Bombom

Filipe desistiu. Deixou para trás a mulher, os filhos, um emprego estável, os amigos, enfim, divorciou-se da sua antiga vida. Vive agora numa casa precária de um bairro periférico e dedica-se vagamente a escrever um estudo sociológico sobre regulação de blogues. Filipe está doente. O seu mundo interior divide-se entre a obsessão erótica por Manuela, uma antiga especialista em discurso oral, e o ódio aos vizinhos que fazem barulho constantemente e empestam o prédio com o que cozinham. Filipe só come da gamela. Um dia acorda e pensa recordar-se de ter esfaqueado o detestável blogger do lado.

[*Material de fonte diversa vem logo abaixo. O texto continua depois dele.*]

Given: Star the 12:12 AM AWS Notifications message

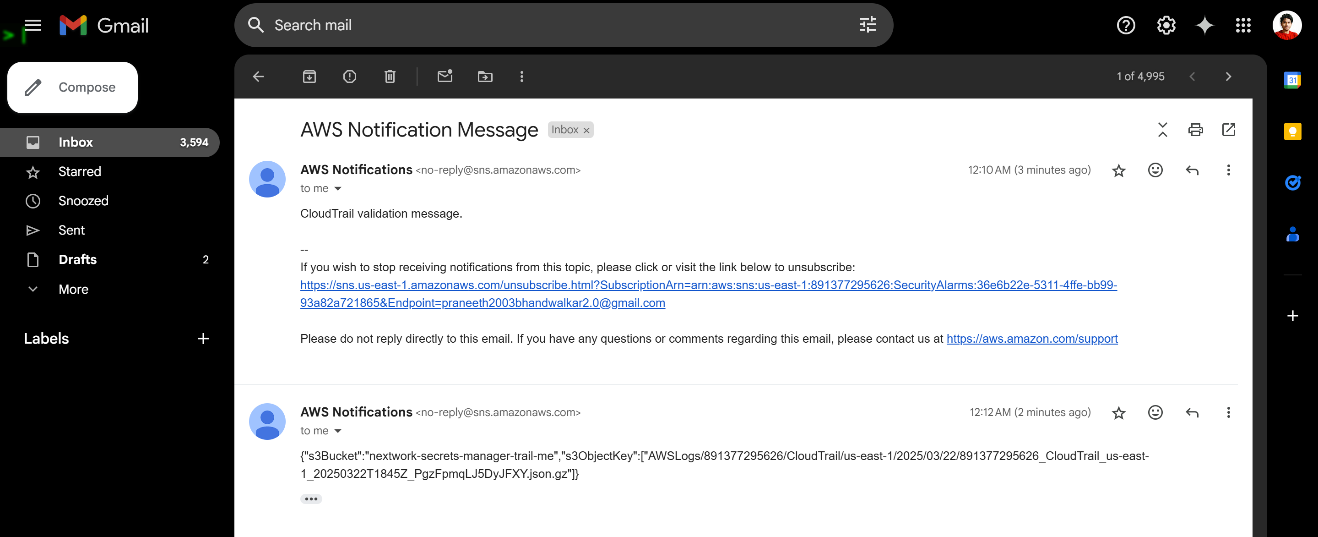Looking at the screenshot, I should [1118, 413].
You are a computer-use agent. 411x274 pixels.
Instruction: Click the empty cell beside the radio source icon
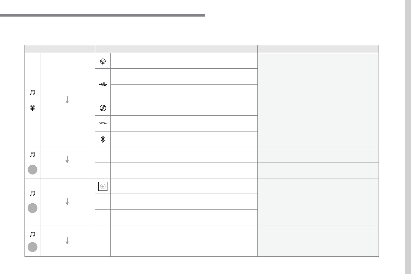[x=184, y=61]
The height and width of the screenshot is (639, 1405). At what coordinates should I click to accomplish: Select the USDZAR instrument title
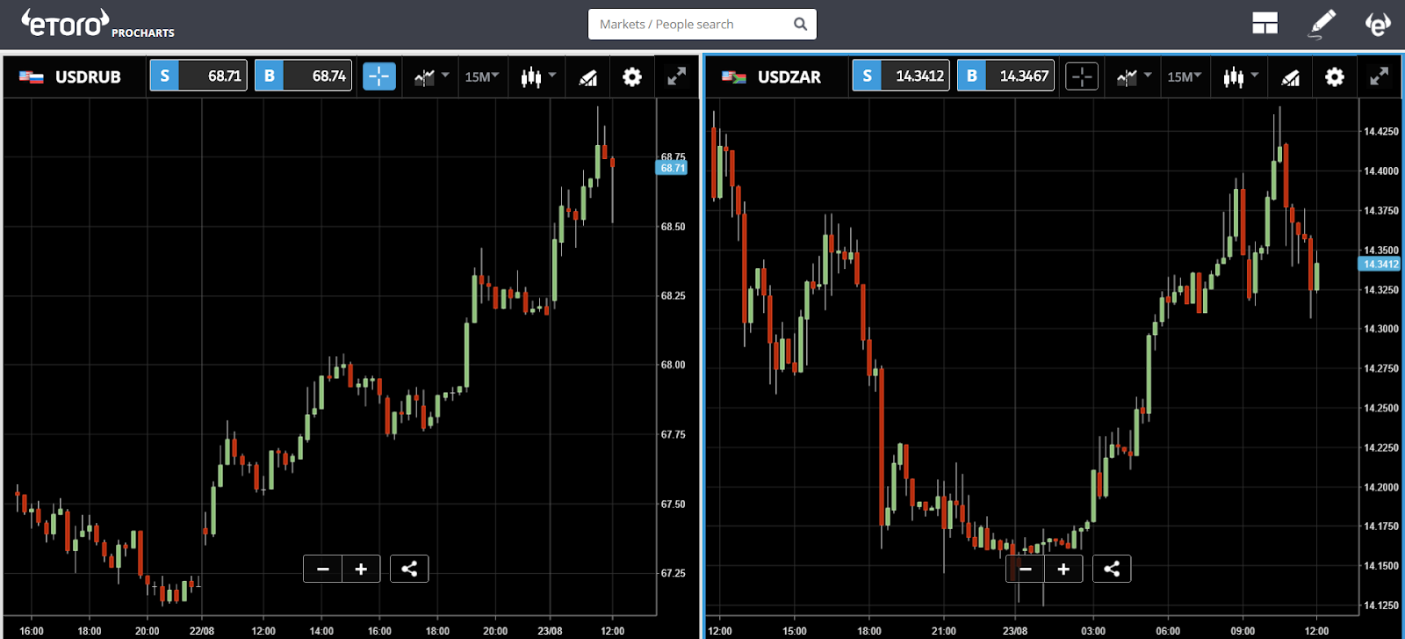point(789,77)
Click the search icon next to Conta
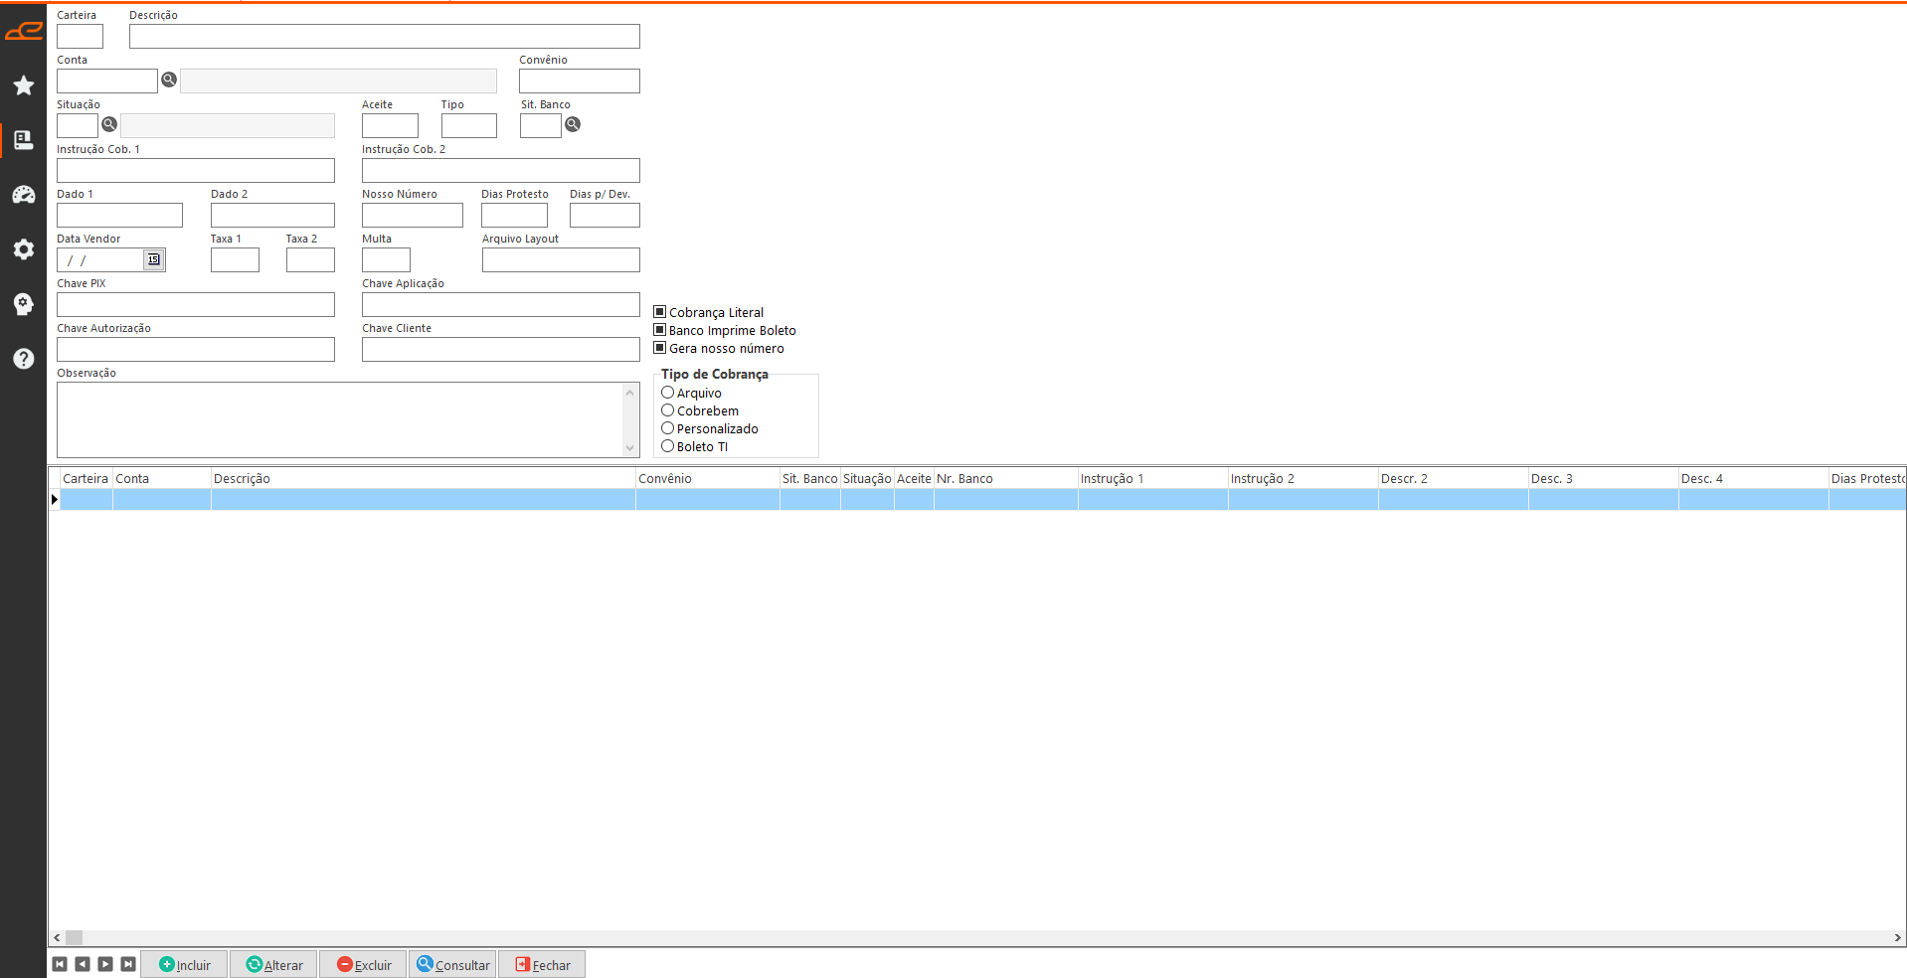Image resolution: width=1907 pixels, height=978 pixels. point(169,80)
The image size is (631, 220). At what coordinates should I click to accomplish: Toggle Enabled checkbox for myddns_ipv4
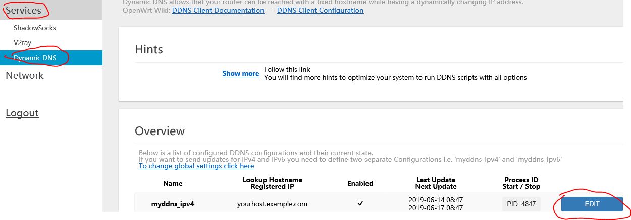[360, 203]
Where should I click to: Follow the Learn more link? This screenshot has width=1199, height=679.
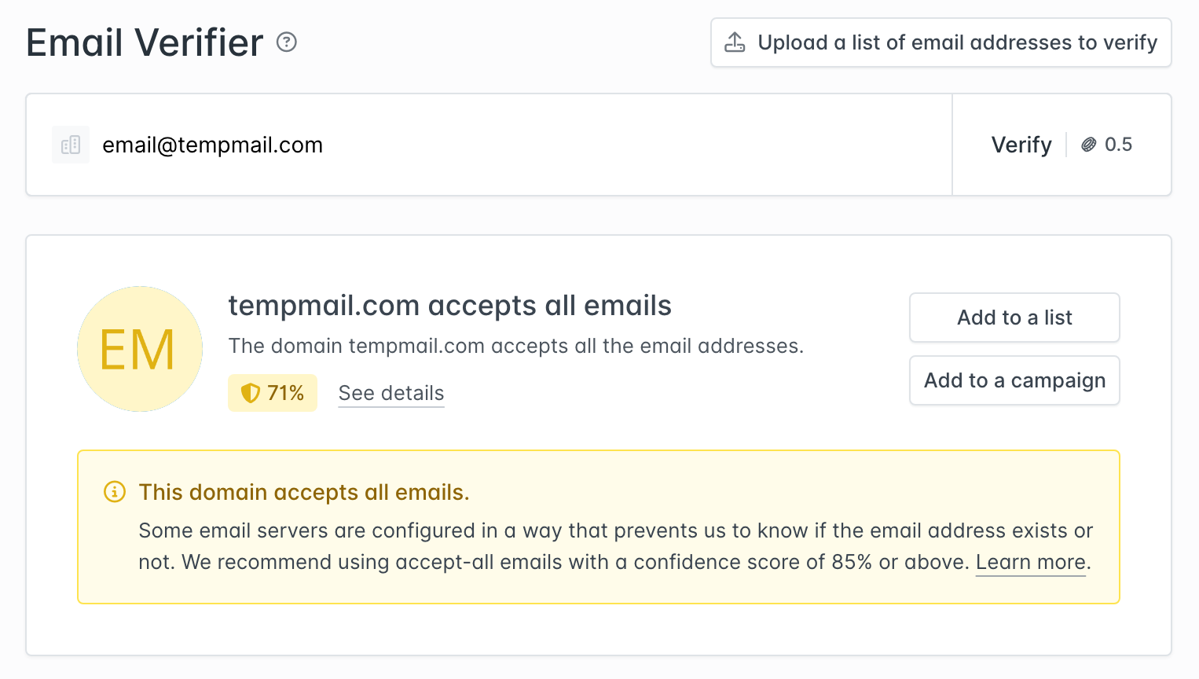pos(1030,562)
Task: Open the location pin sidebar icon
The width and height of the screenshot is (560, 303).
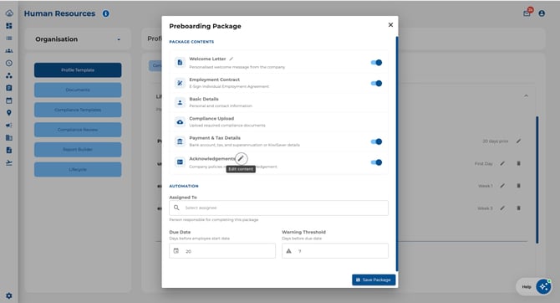Action: pyautogui.click(x=9, y=113)
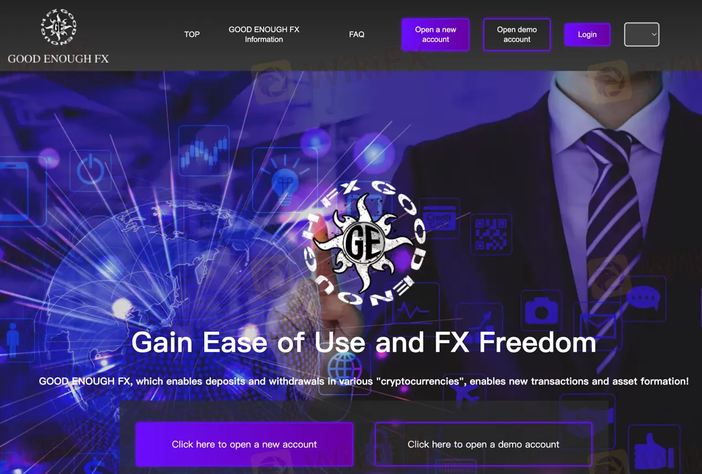This screenshot has height=474, width=702.
Task: Click the QR code icon
Action: (x=491, y=233)
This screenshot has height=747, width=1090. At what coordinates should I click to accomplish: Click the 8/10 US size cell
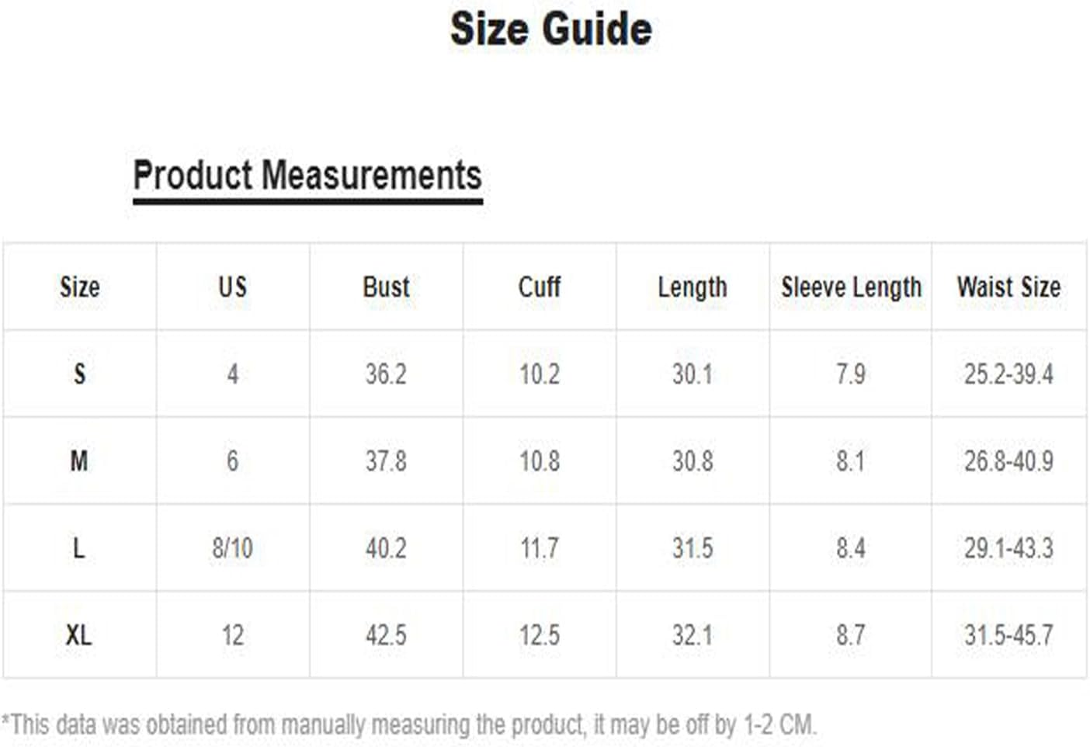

Nesse mesmo dia é abordado por dois homens de aspeto duvidoso que lhe batem e anunciam que mais tarde o vão procurar a casa. E como se não bastasse de acontecimentos insólitos, Manuela materializa-se, como vulva real, numa visita inesperada. O que se vai passar – numa acção que transita livremente entre dois planos ficcionais, já que Filipe também trabalha na escrita de um blogue – é totalmente inesperado: talvez uma alucinação de Filipe ou do reitor; uma sequência de acontecimentos próprios de uma zona socialmente problemática; um complot urdido não se sabe onde. E para Filipe, haverá salvação no pós-Passos? Uma coisa é certa: neste primeiro romance de Pola X – rápido, cru, livre de espartilhos formais e cheio de referentes cinematográficos, literários e filosóficos – nada é o que parece.